In the entries below, find the line with "Click the pink flowers in the avatar" and transcribe it and every line after it exactly, through the last line, without pictures.

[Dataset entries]
--- START ---

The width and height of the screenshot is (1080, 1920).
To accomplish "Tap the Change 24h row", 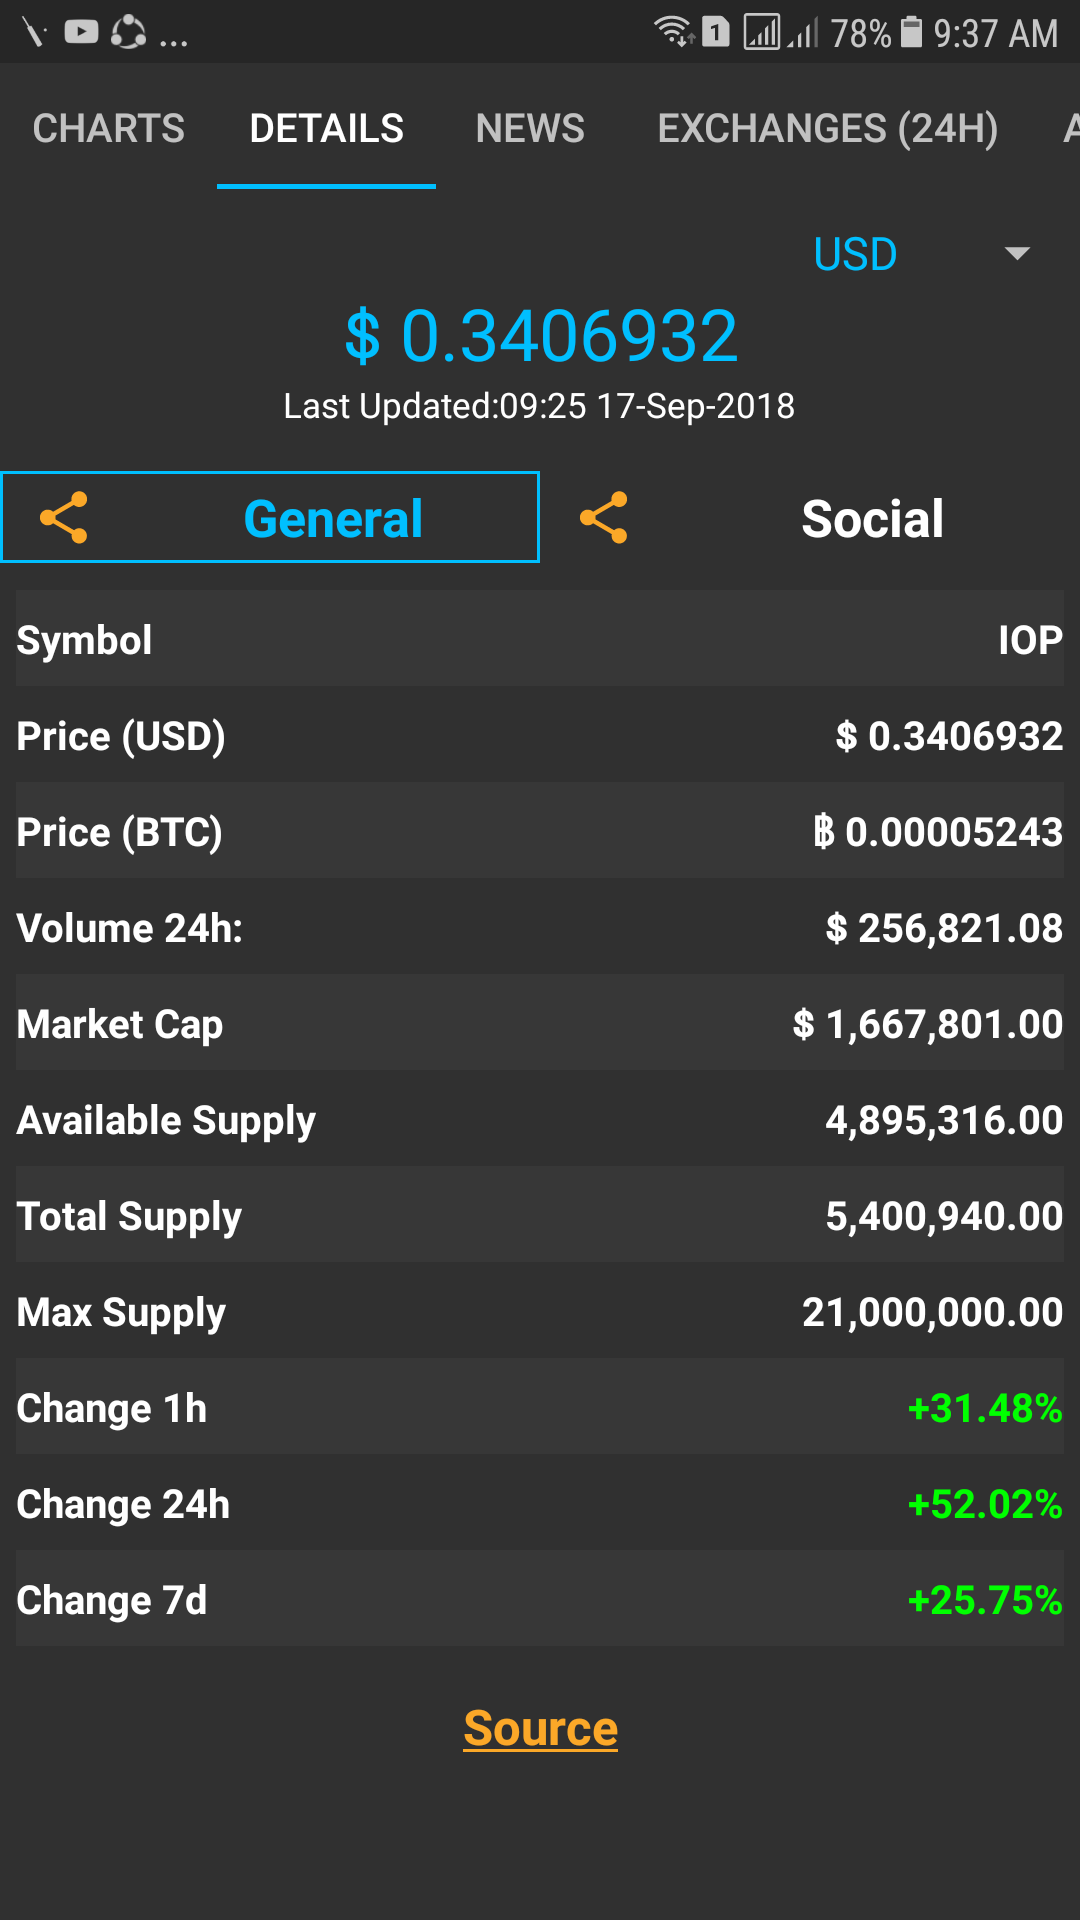I will [x=540, y=1504].
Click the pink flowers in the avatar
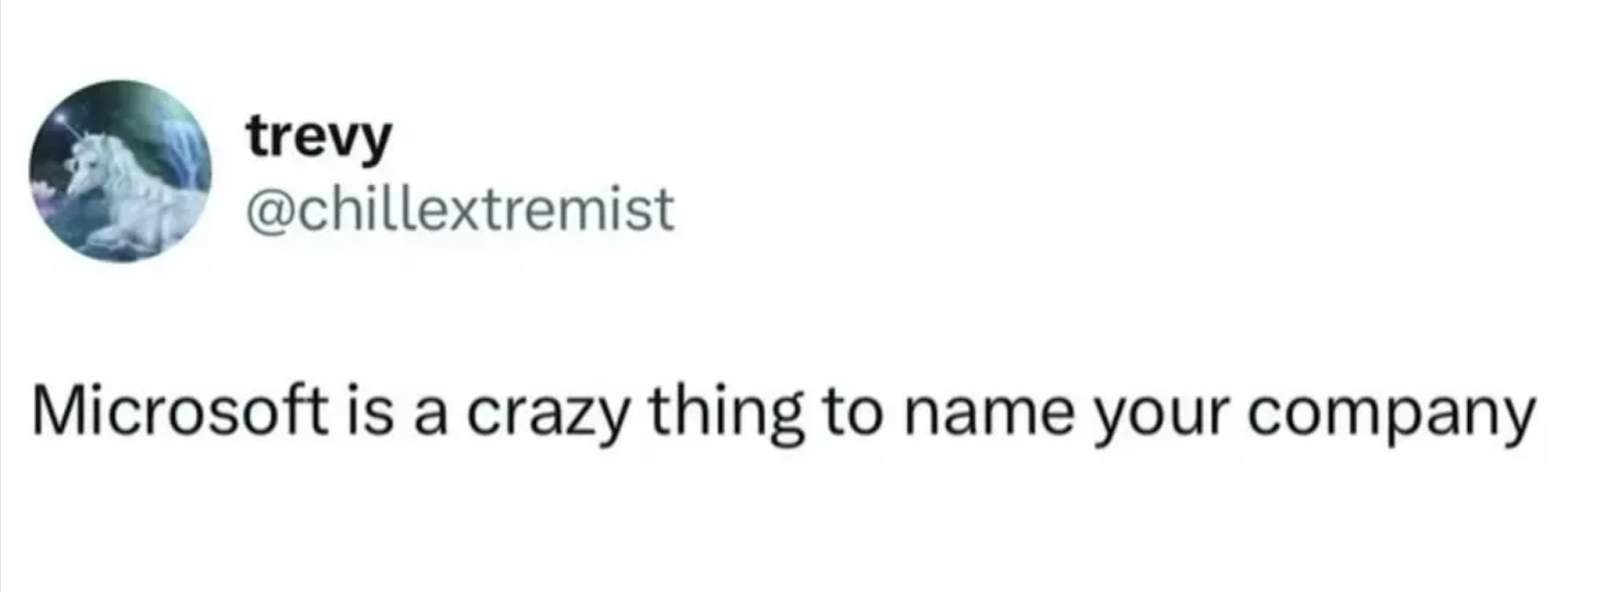The height and width of the screenshot is (592, 1600). tap(43, 192)
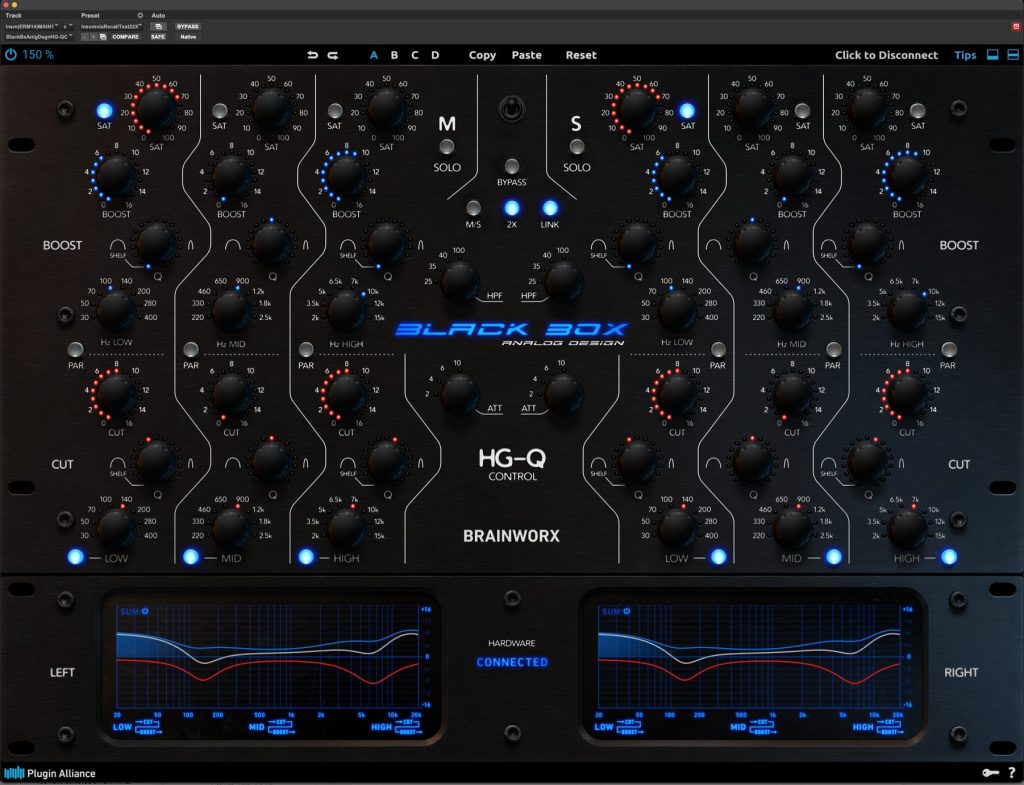Click the 'Click to Disconnect' link
This screenshot has height=785, width=1024.
click(886, 55)
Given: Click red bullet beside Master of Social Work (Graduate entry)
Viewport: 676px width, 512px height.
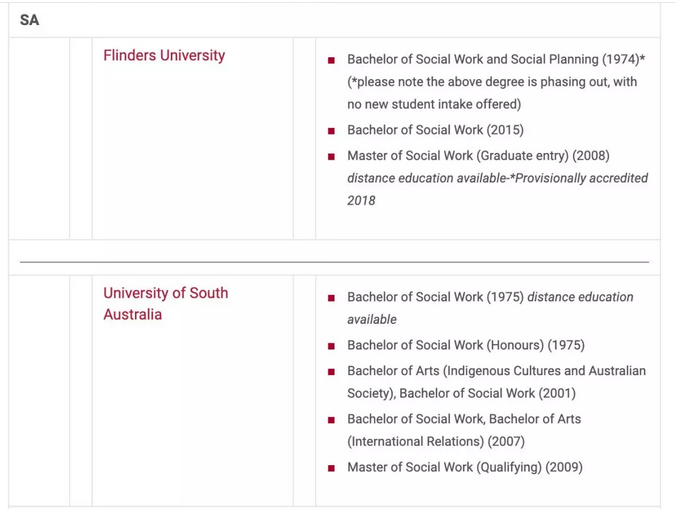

--- END ---

> _Solution_
Click the pink flowers in the avatar
The height and width of the screenshot is (592, 1600). tap(43, 192)
Click the 'Click to Disconnect' link
This screenshot has height=785, width=1024.
click(886, 55)
Given: Click red bullet beside Master of Social Work (Graduate entry)
Viewport: 676px width, 512px height.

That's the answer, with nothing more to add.